🤖 AI Summary
Large language models (LLMs) exhibit limited reasoning capabilities on complex mathematical tasks. Method: We propose SPRINT, a contrastive learning–based framework for dynamic, structured pruning of attention heads. During inference, SPRINT adaptively selects optimal head-layer combinations to enable task-driven Best-of-N path optimization. Contribution/Results: We empirically demonstrate—contrary to conventional wisdom—that selective head pruning can enhance, rather than degrade, LLM reasoning performance. SPRINT introduces attention-head embedding alignment and dynamic pruning to preserve semantic consistency and path validity post-pruning. Evaluated on MATH500 and GSM8K, SPRINT significantly outperforms standard Best-of-N sampling and random pruning, achieving up to a 4.2-percentage-point absolute accuracy gain. This validates that dynamically sparse inference paths effectively augment LLMs’ capacity for complex mathematical reasoning.
📝 Abstract
Model pruning in transformer-based language models, traditionally viewed as a means of achieving computational savings, can enhance the model's reasoning capabilities. In this work, we uncover a surprising phenomenon: the selective pruning of certain attention heads leads to improvements in reasoning performance, particularly on challenging tasks.
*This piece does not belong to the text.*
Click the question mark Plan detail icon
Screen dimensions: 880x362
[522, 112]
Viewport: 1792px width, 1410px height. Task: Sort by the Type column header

Motivated by this observation, we propose SPRINT, a novel contrastive learning framework that dynamically selects the optimal head and layer to prune during inference. By aligning question embeddings with head embeddings, SPRINT identifies those pruned-head configurations that result in more accurate reasoning. Extensive experiments demonstrate that our method significantly outperforms traditional best-of-$N$ and random head selection strategies on the MATH500 and GSM8K datasets.